La côte de Chalvet tant décrite de façon effrayante par les copains arrive. Je la passe étonamment bien, vent dans le dos certes. Dans la descente, je me surprends à penser que le parcours n'est pas si dur que ça ! Délire ou méthode Coué ?
Je suis à nouveau dans le parc et je pars à un petit rythme de 8/9 km/h. Mes jambes sont nickels, pas une douleur, pas une crampe. Je sais déjà à cet instant que je vais finir. Je suis euphorique, je tape dans les mains des copains, des enfants, j'embrasse Laurence. Le premier semi se passe bien, j'ai presque 1 h d'avance sur la barrière horaire. Et là mon cerveau commence à tenter de me tromper : il en a marre, déjà 12 h d'effort... Le moindre prétexte est bon pour m'intimer de marcher. Dans la côte d'Embrun au deuxième passage il ordonne à mon estomac de refuser toute intrusion de liquide ou de sucre. J'ai envie de vomir... S'en suit environ 4 km de marche, le moral flanche. Un concurrent ma rattrape et me signale que cette année il faut passer la ligne avant 22 h 30 pour être classé ! Coup de stress : mon cerveau envoie un flash d'adrénaline dans mon corps. Il est 20 h 30, la nuit tombe. Il reste 12 km. Je fais du calcul mental : 6 km/h pour arriver dans les délais, c'est jouable ! Je me retrouve seul dans la nuit, alternant marche course. J'y prends un plaisir sadique. J'aime ces sports extrêmes qui m'aident à échapper à cette société trop policée et trop confortable. Les postes de ravitaillement sont des oasis d'humanité et de lumière et je me recharge pour affronter ces longs tunnels d'obscurité que je traverse comme un somnambule. Baratier, la descente sur Embrun. Hugo et Erwan surgissent de l'obscurité et me sortent de ce rêve éveillé. Je n'ai plus qu'une obsession : accomplir ma promesse de père en passant la ligne avec eux. Laurence apparaît sur le bord du chemin, j'ai les yeux embués, la lumière m'éblouit. Tu vas finir ! Tu vas la passer cette sacrée finish line !

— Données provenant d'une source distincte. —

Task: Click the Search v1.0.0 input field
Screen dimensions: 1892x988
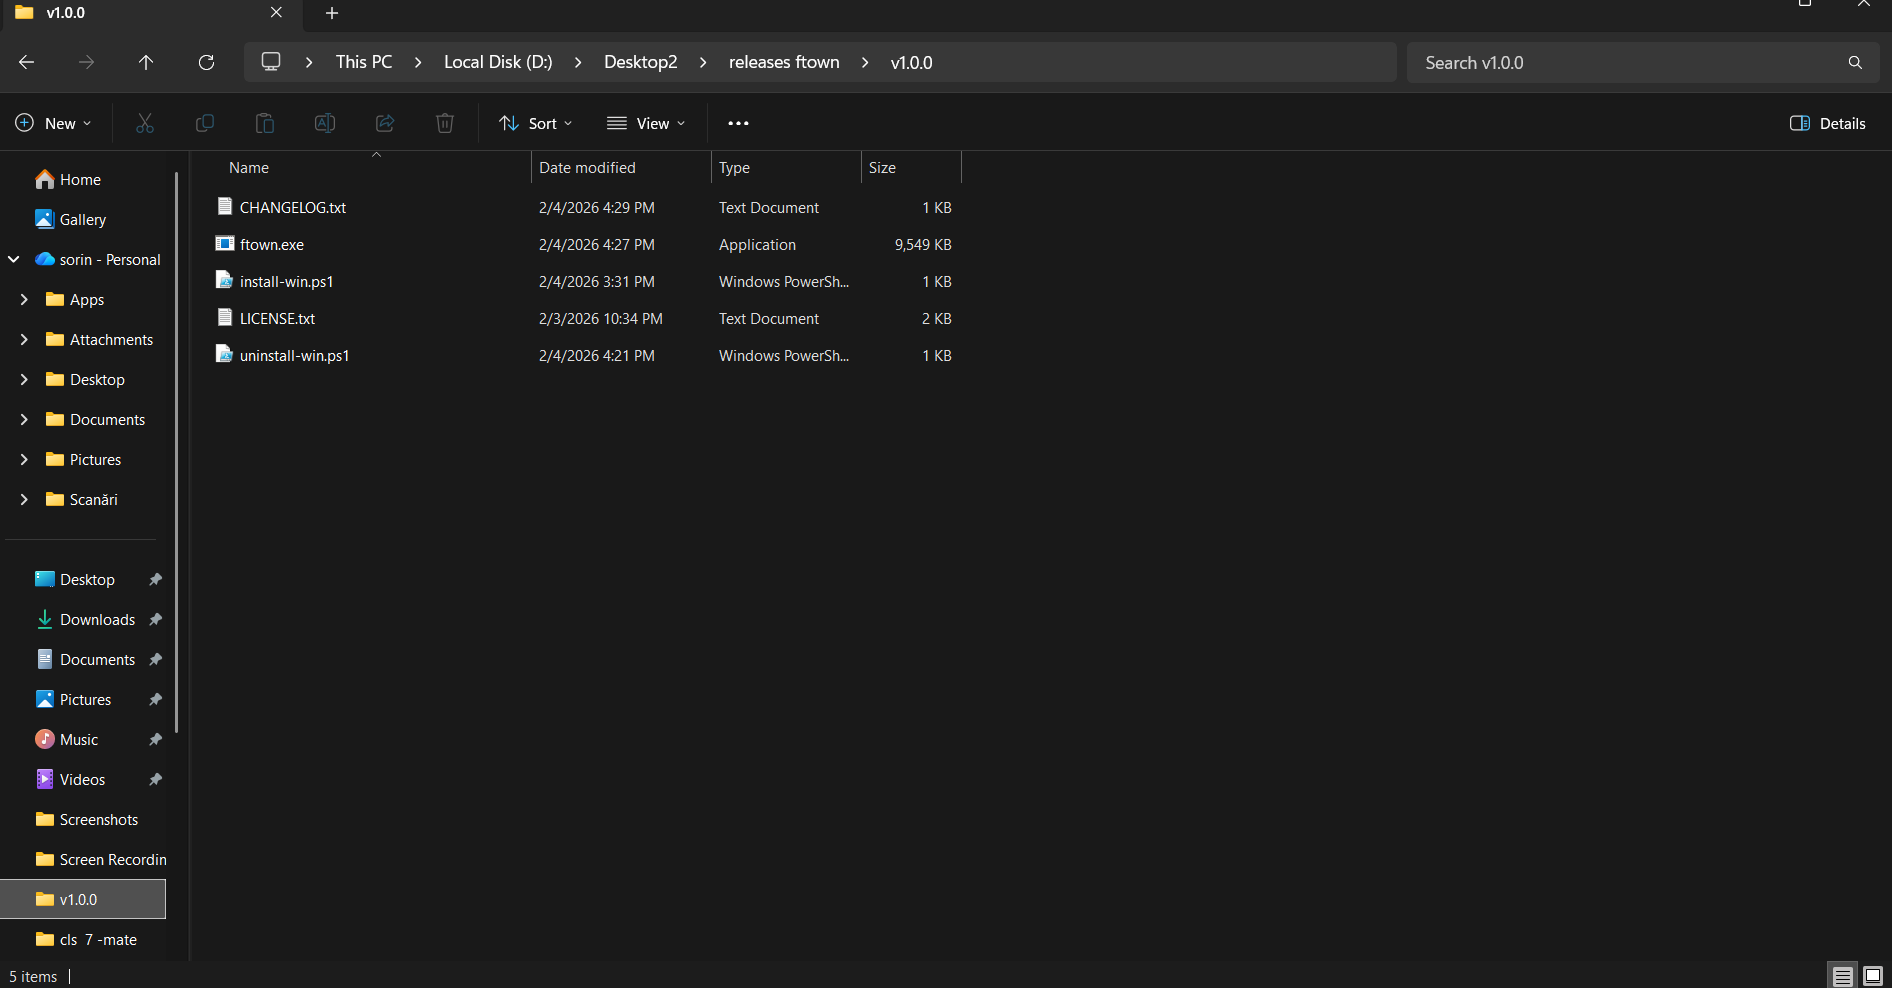Action: coord(1630,63)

22 h 13 : musique techno, cris des spectateurs, Hugo et Erwan me tire vers la lumière, vers cette Terre Promise qui parachève ma "carrière" de triathlète. Je suis un "Ironman", 28 ans après mon premier triathlon à La Ramé à Toulouse !
Malgré un chrono médiocre, cette longue histoire est avant tout l'histoire d'une réussite personnelle dont je suis pour une fois très fier. J'ai réussi en préservant ce qui pour moi est le plus important dans la vie : l'équilibre. Je suis à la fois père, époux et salarié d'une entreprise. Il faut tout gérer sans rien sacrifier et c'est une tâche difficile. Cette réussite je la dois à Laurence mon épouse qui me "supporte" depuis 20 ans cette année. Quel beau cadeau d'anniversaire elle m'a fait! Je lui dédie aujourd'hui cette victoire avec une grande émotion et une éternelle reconnaissance.